- **EXERCISE OBJECTIVE**
Which lines of the entries below run from the one holding "Task: Collapse the 已包含 section" to the one holding "Given: Choose Descargas", inclusive? Set down exactly those lines and no others.

- **RECORDED DATA**
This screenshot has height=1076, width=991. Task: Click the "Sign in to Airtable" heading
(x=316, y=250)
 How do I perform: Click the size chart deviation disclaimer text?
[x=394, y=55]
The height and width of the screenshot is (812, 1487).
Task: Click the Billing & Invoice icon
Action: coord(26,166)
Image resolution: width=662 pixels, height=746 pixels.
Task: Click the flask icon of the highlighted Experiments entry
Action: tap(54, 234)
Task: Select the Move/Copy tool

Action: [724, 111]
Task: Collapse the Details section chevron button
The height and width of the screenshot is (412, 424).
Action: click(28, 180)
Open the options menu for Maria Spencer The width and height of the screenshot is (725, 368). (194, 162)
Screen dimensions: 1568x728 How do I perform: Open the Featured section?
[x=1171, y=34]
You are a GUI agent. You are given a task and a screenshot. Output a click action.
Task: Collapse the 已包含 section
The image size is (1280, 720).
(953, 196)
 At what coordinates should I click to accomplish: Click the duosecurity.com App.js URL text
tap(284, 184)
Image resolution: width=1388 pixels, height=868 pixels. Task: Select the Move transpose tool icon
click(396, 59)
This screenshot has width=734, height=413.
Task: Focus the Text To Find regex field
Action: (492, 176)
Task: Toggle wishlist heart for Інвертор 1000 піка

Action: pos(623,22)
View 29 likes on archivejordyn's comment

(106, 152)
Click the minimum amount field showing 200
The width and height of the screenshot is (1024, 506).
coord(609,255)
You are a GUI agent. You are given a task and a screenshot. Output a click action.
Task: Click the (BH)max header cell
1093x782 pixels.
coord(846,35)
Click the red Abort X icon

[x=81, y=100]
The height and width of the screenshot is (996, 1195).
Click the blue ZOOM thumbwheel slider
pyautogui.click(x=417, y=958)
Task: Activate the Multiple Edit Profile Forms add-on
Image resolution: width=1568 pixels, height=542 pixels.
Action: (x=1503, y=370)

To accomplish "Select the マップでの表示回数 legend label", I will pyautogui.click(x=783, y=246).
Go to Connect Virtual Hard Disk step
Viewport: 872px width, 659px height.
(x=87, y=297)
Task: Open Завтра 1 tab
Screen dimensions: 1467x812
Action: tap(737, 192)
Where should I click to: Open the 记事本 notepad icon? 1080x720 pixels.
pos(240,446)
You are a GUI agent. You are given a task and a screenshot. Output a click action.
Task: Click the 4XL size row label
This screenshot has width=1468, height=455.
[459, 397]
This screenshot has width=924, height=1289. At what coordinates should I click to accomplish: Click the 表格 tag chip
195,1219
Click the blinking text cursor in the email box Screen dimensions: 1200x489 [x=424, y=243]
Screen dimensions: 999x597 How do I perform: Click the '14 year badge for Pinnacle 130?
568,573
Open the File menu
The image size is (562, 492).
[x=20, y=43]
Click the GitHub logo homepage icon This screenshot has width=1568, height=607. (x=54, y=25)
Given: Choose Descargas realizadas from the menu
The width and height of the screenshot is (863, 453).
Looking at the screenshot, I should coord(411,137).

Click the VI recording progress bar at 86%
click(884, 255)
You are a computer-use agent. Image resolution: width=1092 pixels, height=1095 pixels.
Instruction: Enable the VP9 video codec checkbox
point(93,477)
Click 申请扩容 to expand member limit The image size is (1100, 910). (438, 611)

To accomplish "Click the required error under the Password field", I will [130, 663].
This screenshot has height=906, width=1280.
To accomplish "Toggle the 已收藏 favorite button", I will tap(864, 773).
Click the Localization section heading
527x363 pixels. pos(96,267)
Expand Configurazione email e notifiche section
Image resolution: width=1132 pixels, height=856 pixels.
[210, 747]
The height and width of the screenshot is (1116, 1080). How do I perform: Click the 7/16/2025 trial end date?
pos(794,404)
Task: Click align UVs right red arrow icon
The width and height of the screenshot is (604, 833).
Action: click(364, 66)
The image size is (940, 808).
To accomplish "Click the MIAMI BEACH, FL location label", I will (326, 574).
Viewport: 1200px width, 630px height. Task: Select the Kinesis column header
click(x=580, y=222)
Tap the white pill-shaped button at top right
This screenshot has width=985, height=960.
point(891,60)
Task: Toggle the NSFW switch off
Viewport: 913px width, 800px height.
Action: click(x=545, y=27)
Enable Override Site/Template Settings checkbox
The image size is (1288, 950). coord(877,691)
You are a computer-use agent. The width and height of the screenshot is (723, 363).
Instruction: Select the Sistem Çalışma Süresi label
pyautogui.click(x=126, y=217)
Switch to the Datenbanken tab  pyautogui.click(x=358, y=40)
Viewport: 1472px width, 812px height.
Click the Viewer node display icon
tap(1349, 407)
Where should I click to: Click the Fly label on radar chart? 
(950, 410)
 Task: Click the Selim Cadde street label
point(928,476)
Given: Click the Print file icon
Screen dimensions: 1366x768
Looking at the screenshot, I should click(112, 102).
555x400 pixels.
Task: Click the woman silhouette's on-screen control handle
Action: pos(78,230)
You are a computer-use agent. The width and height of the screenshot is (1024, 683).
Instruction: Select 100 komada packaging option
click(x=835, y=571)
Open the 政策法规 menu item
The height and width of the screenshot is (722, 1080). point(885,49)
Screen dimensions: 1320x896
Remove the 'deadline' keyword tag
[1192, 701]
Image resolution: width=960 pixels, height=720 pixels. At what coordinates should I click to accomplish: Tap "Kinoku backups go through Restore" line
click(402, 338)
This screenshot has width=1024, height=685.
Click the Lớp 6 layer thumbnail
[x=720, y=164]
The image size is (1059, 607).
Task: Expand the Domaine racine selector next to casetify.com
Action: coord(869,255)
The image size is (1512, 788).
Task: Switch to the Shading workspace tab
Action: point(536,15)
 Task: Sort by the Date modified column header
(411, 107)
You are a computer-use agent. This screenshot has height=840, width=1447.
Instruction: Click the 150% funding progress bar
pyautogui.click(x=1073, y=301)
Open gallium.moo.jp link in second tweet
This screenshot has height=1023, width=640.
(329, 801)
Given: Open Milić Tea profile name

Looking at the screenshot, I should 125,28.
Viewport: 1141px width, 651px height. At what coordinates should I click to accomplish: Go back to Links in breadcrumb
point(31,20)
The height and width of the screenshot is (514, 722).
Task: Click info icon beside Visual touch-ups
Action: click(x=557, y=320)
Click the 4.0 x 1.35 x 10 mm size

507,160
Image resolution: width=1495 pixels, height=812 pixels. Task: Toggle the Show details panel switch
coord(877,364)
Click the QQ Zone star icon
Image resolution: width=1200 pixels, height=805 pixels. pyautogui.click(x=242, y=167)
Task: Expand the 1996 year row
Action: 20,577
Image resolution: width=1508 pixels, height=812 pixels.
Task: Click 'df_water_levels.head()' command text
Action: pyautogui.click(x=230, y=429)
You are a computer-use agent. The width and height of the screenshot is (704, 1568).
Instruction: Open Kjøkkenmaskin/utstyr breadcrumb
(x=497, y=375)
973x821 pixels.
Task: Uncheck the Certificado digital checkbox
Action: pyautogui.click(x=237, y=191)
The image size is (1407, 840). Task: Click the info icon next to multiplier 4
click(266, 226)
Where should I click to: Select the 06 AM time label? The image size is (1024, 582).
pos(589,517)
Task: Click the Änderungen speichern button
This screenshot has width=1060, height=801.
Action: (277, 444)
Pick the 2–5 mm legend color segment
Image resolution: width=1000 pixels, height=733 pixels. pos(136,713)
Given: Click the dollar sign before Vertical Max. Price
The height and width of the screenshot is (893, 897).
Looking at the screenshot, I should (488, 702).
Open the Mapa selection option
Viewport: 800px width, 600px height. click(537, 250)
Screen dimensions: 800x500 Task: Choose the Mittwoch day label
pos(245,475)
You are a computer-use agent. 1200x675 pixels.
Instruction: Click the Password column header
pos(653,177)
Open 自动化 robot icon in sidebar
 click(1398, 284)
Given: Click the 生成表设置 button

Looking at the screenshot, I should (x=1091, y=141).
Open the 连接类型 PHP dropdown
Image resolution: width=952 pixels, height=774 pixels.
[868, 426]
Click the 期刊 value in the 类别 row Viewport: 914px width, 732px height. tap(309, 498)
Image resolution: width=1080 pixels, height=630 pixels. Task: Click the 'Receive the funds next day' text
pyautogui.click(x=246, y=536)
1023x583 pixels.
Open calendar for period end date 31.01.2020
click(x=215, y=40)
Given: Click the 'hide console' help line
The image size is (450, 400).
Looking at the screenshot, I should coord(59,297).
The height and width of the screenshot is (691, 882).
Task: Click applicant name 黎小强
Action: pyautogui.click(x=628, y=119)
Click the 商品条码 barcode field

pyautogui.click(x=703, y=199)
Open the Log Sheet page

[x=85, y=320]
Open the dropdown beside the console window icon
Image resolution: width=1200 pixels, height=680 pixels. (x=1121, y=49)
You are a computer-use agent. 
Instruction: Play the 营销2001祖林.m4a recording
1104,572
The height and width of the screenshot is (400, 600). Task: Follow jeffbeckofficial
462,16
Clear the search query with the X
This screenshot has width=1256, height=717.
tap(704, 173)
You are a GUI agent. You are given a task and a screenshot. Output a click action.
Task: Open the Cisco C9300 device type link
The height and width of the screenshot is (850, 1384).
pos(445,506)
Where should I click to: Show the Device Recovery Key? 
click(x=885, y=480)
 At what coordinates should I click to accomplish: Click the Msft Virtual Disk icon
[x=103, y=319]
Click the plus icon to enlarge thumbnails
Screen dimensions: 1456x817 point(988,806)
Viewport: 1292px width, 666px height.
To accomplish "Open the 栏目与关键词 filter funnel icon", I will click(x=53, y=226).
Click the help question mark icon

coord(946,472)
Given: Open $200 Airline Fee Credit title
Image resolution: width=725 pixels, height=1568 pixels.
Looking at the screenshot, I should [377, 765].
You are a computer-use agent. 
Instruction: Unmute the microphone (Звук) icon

- **ANSWER SECTION**
Task: Collapse the 已包含 section
The image size is (1280, 720).
(953, 196)
 At what coordinates should I click to accomplish: Click the duosecurity.com App.js URL text
tap(284, 184)
Image resolution: width=1388 pixels, height=868 pixels. Task: Select the Move transpose tool icon
click(396, 59)
This screenshot has width=734, height=413.
Task: Focus the Text To Find regex field
Action: (492, 176)
Task: Toggle wishlist heart for Інвертор 1000 піка

Action: pos(623,22)
View 29 likes on archivejordyn's comment

(106, 152)
Click the minimum amount field showing 200
The width and height of the screenshot is (1024, 506).
coord(609,255)
You are a GUI agent. You are given a task and a screenshot. Output a click action.
Task: Click the (BH)max header cell
1093x782 pixels.
coord(846,35)
Click the red Abort X icon

[x=81, y=100]
The height and width of the screenshot is (996, 1195).
Click the blue ZOOM thumbwheel slider
pyautogui.click(x=417, y=958)
Task: Activate the Multiple Edit Profile Forms add-on
Image resolution: width=1568 pixels, height=542 pixels.
Action: (x=1503, y=370)

To accomplish "Select the マップでの表示回数 legend label", I will pyautogui.click(x=783, y=246).
Go to Connect Virtual Hard Disk step
Viewport: 872px width, 659px height.
(x=87, y=297)
Task: Open Завтра 1 tab
Screen dimensions: 1467x812
Action: tap(737, 192)
Where should I click to: Open the 记事本 notepad icon? 1080x720 pixels.
pos(240,446)
You are a GUI agent. You are given a task and a screenshot. Output a click action.
Task: Click the 4XL size row label
This screenshot has width=1468, height=455.
[459, 397]
This screenshot has width=924, height=1289. At what coordinates should I click to accomplish: Click the 表格 tag chip
195,1219
Click the blinking text cursor in the email box Screen dimensions: 1200x489 [x=424, y=243]
Screen dimensions: 999x597 How do I perform: Click the '14 year badge for Pinnacle 130?
568,573
Open the File menu
The image size is (562, 492).
[x=20, y=43]
Click the GitHub logo homepage icon This screenshot has width=1568, height=607. (x=54, y=25)
Given: Choose Descargas realizadas from the menu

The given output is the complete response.